Count the lines below that contain the string "perform", treating uppercase and lowercase as different. Reply with the number only.
Start of Input
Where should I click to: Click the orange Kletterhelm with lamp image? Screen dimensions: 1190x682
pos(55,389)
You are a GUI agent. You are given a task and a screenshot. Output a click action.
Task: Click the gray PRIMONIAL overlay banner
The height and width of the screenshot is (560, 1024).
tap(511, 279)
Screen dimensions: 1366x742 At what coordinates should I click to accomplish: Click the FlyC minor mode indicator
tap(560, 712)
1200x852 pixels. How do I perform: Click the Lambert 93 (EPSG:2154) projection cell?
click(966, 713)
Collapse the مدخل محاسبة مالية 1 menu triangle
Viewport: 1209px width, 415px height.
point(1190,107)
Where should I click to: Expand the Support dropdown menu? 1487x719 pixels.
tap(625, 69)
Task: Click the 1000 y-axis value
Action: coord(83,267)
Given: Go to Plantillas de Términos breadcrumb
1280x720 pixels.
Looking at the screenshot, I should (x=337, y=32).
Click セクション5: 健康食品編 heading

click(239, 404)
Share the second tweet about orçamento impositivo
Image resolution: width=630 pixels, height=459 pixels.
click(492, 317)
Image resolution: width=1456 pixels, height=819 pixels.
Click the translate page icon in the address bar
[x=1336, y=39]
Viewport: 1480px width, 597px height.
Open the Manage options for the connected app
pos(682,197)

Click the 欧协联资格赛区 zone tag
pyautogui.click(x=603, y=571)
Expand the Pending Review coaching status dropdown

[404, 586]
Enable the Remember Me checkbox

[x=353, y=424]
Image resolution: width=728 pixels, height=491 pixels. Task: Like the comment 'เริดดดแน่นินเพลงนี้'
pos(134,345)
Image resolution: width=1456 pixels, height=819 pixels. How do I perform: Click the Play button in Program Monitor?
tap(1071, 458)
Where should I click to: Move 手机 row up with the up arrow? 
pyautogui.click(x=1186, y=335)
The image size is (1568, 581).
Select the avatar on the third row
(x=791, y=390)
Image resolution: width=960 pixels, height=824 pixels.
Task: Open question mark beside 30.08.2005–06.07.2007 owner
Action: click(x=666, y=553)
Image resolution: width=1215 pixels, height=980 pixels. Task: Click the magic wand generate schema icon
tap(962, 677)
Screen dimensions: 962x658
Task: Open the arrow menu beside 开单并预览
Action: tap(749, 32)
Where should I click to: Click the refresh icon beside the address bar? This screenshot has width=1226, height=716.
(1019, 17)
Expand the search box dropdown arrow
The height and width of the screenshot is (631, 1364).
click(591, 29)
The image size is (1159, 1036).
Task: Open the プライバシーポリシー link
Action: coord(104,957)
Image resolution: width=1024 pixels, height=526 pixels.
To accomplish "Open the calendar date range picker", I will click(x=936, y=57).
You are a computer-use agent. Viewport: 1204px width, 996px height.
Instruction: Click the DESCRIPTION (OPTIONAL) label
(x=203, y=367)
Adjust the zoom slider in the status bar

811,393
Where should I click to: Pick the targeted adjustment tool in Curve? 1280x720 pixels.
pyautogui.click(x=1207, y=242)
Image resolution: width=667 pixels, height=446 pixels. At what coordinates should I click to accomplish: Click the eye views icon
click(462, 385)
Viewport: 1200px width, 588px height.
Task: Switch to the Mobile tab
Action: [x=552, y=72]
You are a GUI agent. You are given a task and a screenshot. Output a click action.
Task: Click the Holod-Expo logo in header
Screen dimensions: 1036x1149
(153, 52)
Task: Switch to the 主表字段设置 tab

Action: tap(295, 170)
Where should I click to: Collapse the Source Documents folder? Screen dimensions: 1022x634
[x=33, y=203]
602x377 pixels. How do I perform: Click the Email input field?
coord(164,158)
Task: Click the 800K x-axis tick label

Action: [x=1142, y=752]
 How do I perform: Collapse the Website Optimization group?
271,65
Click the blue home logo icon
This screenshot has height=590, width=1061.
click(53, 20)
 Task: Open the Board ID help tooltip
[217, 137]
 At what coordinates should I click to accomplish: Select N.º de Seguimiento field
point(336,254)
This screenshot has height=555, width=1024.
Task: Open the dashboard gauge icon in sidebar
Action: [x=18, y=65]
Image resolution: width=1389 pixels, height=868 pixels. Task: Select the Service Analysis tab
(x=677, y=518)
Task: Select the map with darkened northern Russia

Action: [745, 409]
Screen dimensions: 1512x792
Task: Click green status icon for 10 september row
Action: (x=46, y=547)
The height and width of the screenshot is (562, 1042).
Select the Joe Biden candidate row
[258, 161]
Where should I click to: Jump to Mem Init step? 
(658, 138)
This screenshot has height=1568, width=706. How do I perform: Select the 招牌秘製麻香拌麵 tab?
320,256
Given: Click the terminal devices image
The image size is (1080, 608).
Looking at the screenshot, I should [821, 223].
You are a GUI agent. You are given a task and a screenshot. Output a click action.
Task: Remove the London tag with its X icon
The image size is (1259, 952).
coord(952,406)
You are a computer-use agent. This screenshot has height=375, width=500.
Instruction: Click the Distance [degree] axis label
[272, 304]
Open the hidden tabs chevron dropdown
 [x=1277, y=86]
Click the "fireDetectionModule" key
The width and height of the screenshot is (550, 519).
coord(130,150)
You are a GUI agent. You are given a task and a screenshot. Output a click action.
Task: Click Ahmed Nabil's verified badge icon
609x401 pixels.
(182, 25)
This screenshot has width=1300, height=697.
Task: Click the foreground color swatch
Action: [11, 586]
End of Input
> **Result below**
5